Tourisme, culture et arts
Avec une enveloppe de 31,4 milliards de FCFA, le secteur du tourisme et de la culture est renforcé. Les projets incluent l'aménagement de stations balnéaires, la modernisation des bibliothèques publiques, et la préservation du patrimoine culturel. Le Fonds de Développement des Arts et de la Culture soutiendra la promotion des œuvres artistiques et littéraires. L'aménagement des sites touristiques et de leurs voies d'accès ainsi que la valorisation des talents dans le secteur culturel sont également au cœur des priorités.
Sécurité et défense
La sécurité publique et la défense nationale reçoivent respectivement 10,3 milliards de FCFA et 28,3 milliards de FCFA. Les priorités incluent la prévention de l'extrémisme violent, la construction d'infrastructures de secours, et le recrutement et la formation des forces armées pour la sécurisation du territoire. Le ministère de la Défense prévoit également des actions pour la santé et le bien-être des personnels des Forces armées béninoises.

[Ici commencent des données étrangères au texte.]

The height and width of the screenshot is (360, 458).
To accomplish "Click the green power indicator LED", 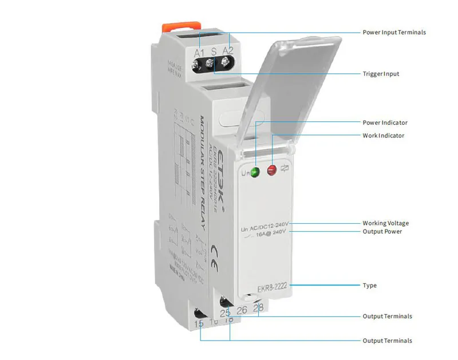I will (256, 171).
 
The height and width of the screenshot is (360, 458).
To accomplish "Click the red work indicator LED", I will (272, 169).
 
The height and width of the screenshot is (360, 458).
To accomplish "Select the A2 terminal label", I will (228, 52).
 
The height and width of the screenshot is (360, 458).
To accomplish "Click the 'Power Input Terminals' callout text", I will (394, 33).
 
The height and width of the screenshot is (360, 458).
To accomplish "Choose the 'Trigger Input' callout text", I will (381, 74).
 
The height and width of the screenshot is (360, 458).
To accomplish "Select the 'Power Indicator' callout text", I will (385, 122).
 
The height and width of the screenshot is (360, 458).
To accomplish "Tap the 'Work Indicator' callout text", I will (384, 136).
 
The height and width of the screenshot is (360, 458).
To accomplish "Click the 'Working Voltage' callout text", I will (385, 223).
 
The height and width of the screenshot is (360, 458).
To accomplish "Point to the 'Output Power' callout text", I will (382, 232).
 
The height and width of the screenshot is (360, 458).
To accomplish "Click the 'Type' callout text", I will (370, 285).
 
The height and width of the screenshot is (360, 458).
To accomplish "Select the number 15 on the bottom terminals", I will (199, 324).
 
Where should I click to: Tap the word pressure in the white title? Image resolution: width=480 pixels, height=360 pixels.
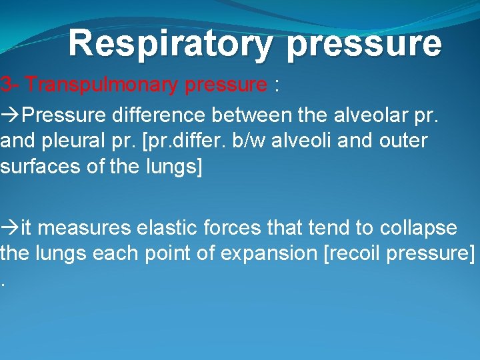tap(365, 43)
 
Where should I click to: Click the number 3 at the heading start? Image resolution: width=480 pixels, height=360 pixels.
tap(5, 85)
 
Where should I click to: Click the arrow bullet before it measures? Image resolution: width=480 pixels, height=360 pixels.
tap(10, 228)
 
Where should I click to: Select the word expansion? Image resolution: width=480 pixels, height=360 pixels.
tap(266, 253)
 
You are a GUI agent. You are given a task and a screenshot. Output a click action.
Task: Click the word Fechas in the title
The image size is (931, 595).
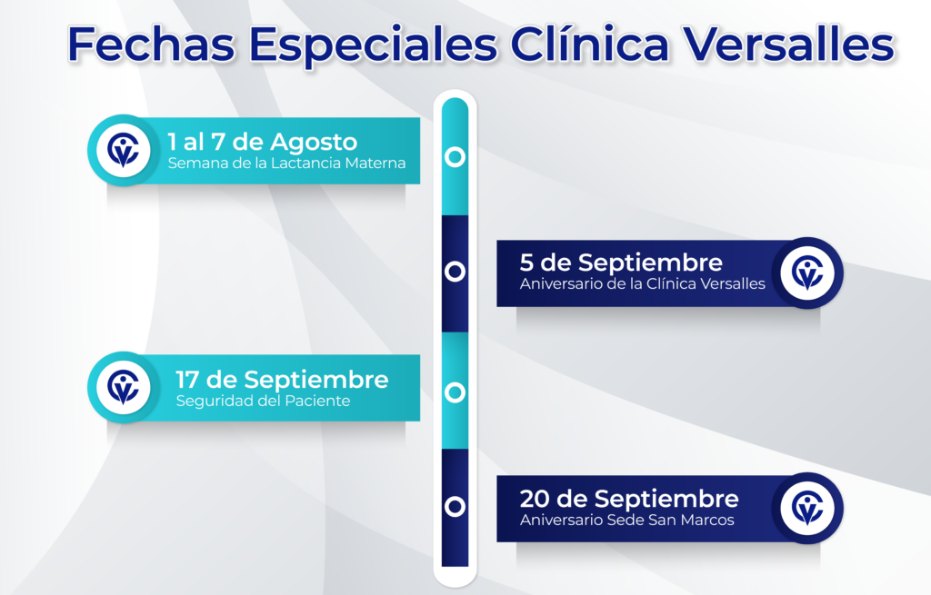pyautogui.click(x=151, y=44)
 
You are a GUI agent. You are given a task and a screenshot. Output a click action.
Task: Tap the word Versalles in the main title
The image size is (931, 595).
pyautogui.click(x=789, y=44)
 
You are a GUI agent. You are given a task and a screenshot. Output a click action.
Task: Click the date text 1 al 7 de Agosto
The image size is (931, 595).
pyautogui.click(x=263, y=142)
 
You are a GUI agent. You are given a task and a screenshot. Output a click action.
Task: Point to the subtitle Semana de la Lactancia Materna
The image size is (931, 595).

Numérique et digitalisation
Le secteur numérique, avec un budget de 18,9 milliards de FCFA, vise à moderniser les médias publics, déployer l'Internet haut débit, et promouvoir la transformation numérique des collectivités locales. Le projet SMART-GOUV et le développement des usages numériques figurent parmi les initiatives phares.
Agriculture, élevage et pêche
Le gouvernement consacre 103,7 milliards de FCFA à l'agriculture, l'élevage et la pêche, des secteurs clés pour la sécurité alimentaire et la croissance inclusive. Les fonds seront utilisés pour développer des infrastructures agricoles, renforcer la mécanisation, et promouvoir des filières prioritaires comme le riz, le maïs, et l'ananas. Des projets spécifiques, tels que le développement de l'aquaculture et la sédentarisation des troupeaux, visent à améliorer la rentabilité des activités agricoles et à garantir la sécurité alimentaire.
Sports et jeunesse
Le secteur des sports et de la jeunesse bénéficie d'un budget de 33,7 milliards de FCFA. Le gouvernement prévoit la construction et la réhabilitation de stades dans toutes les communes, l'élargissement des classes sportives en milieu scolaire, et le développement du projet « Jeunesse, Paix et Sécurité ». Ces initiatives visent à renforcer la cohésion sociale et à promouvoir des loisirs sains.
Cadre de vie et transports
Avec une enveloppe de 335,3 milliards de FCFA, le gouvernement poursuit le projet Asphaltage pour améliorer les voiries dans plusieurs villes du pays, dont Cotonou, Porto-Novo, et Parakou. Les travaux incluent l'aménagement des espaces verts, l'éclairage public, et le drainage des eaux pluviales. L'objectif est de connecter les 77 chefs-lieux de communes et de dynamiser les économies locales.